Problem to work on →
Retype the lines from the line with "Toggle link visibility" to the line with "Viewport: 1000px width, 710px", leaving the pictures out of your copy.

Given records →
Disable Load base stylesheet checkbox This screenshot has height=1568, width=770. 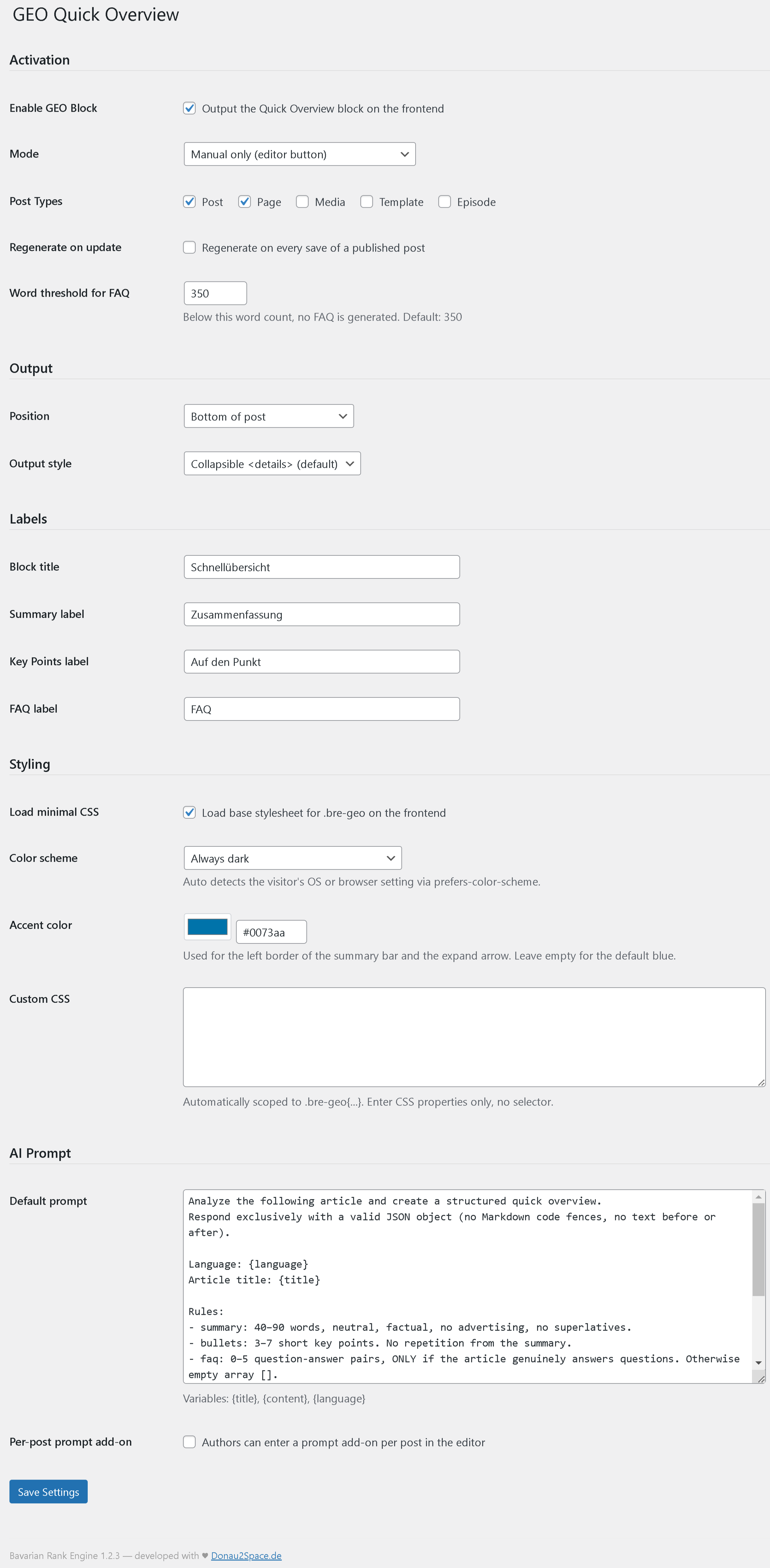point(189,812)
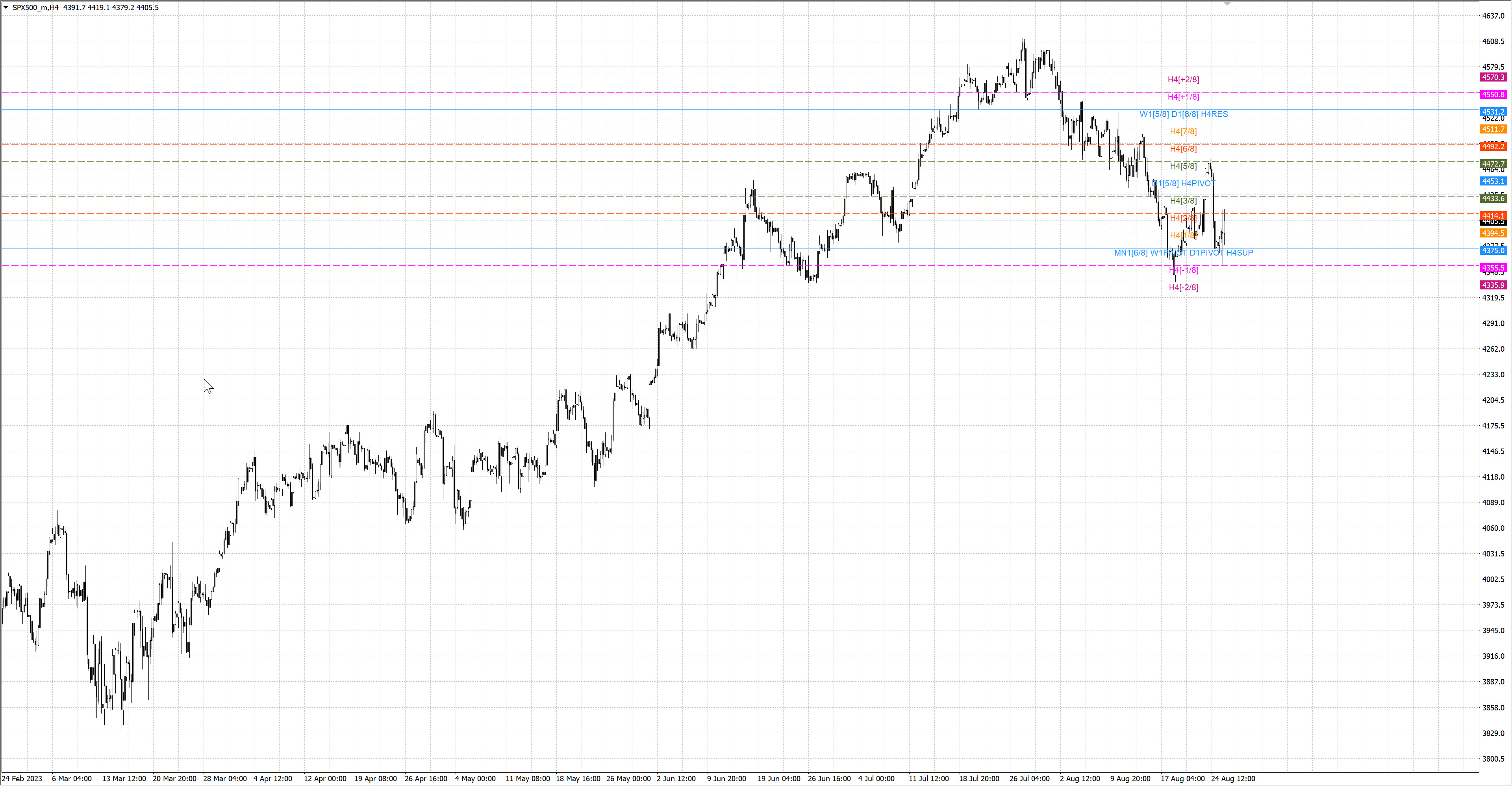Click the SPX500_m,H4 symbol title text
The image size is (1512, 786).
click(35, 7)
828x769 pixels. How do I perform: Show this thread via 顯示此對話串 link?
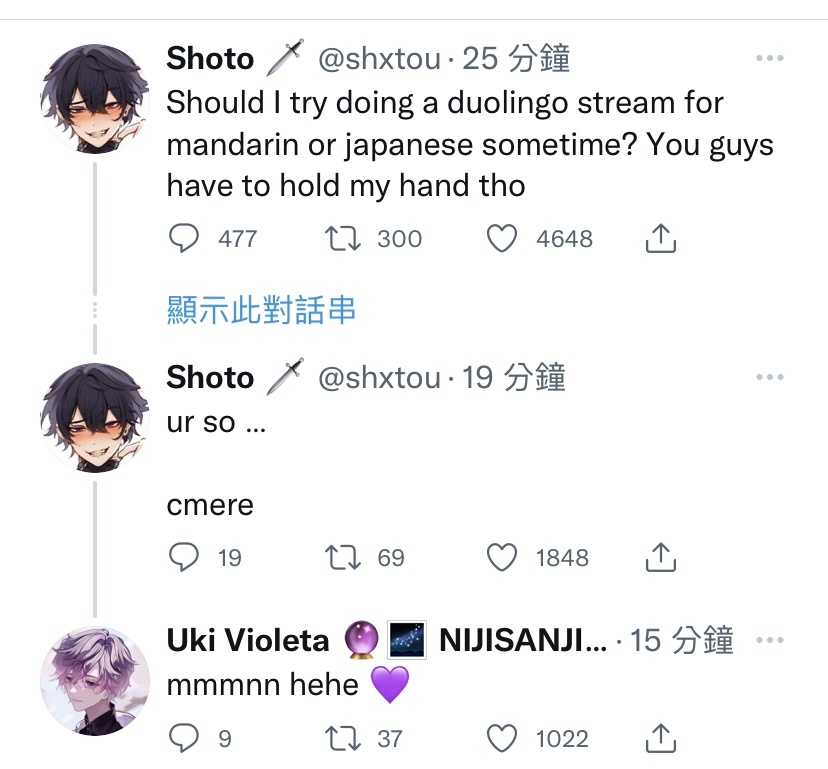point(261,310)
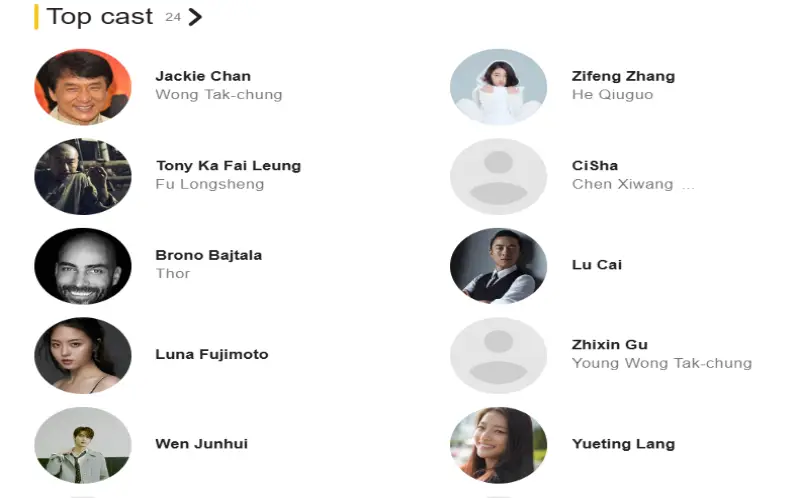Click Luna Fujimoto's portrait
This screenshot has width=788, height=498.
pos(83,355)

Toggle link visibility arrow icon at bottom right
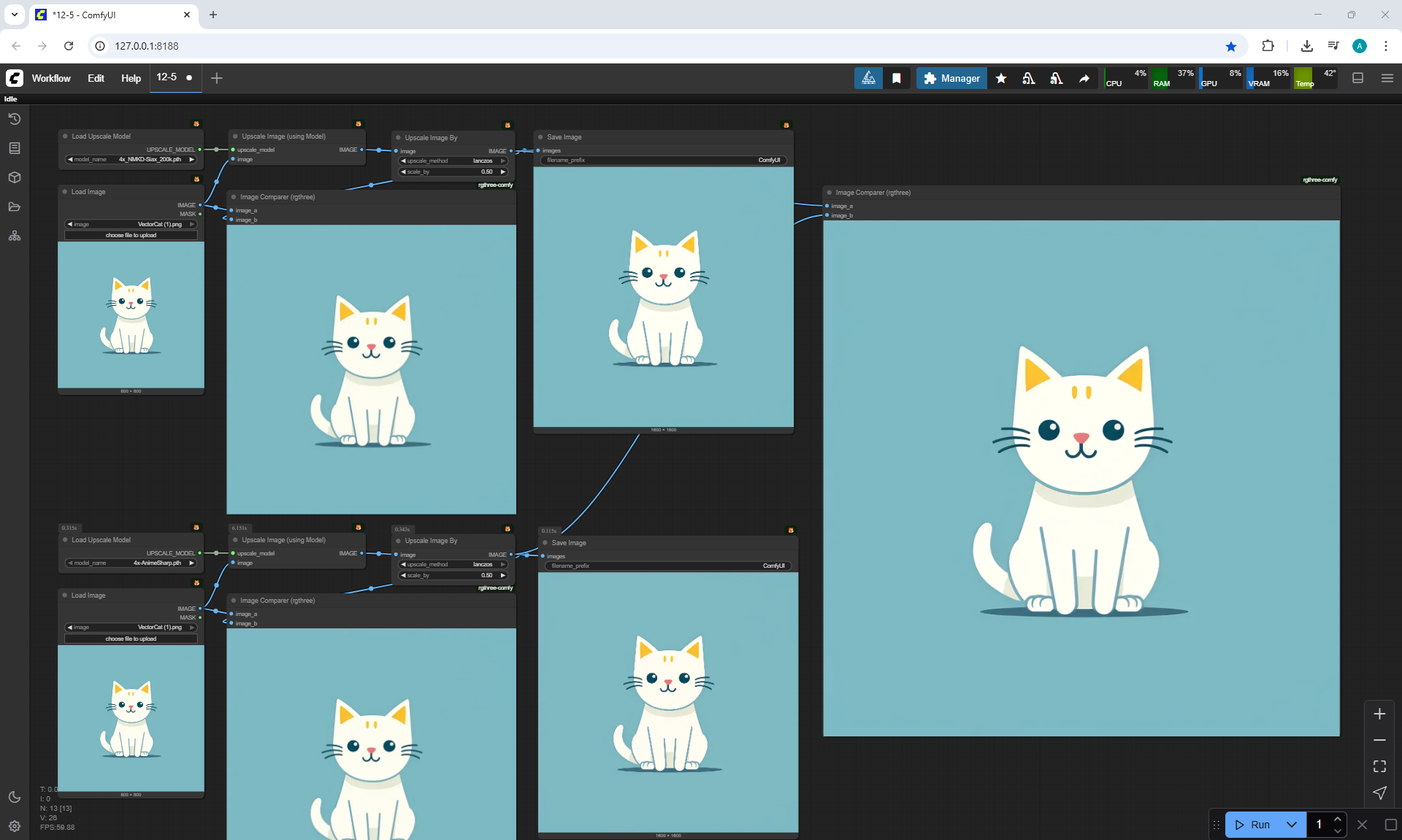1379,793
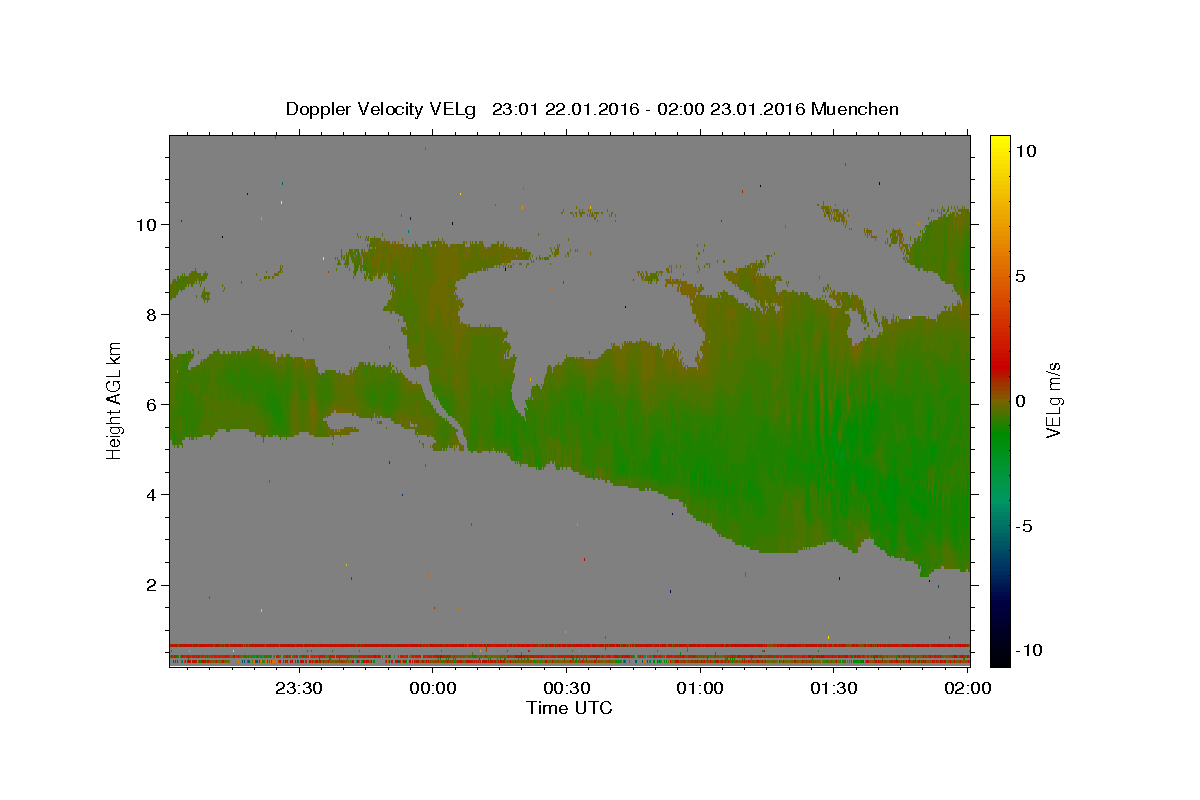Click the 00:00 time axis label

(x=432, y=688)
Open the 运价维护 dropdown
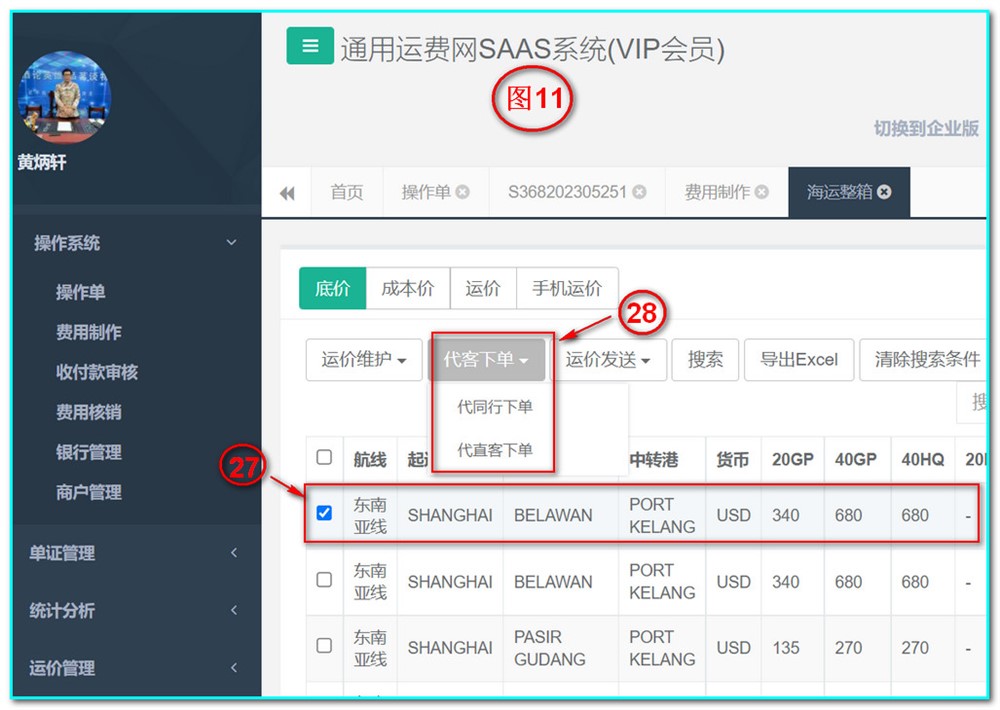Viewport: 1000px width, 710px height. (x=363, y=360)
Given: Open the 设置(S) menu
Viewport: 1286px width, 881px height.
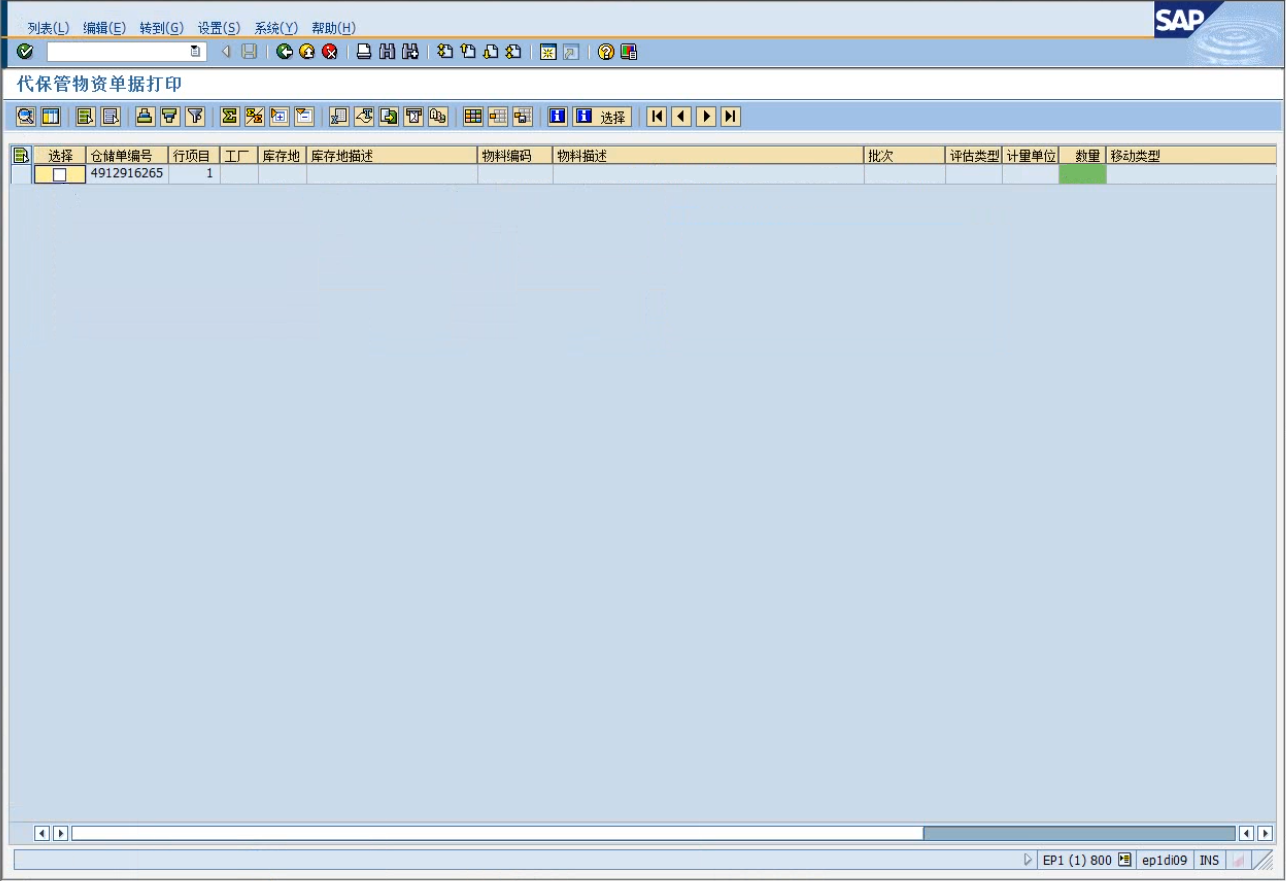Looking at the screenshot, I should click(218, 28).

Exercise output →
Toggle link visibility arrow icon at bottom right
1379,793
Click the 00:00 time axis label

(x=432, y=688)
Open the 运价维护 dropdown
Viewport: 1000px width, 710px height. (x=363, y=360)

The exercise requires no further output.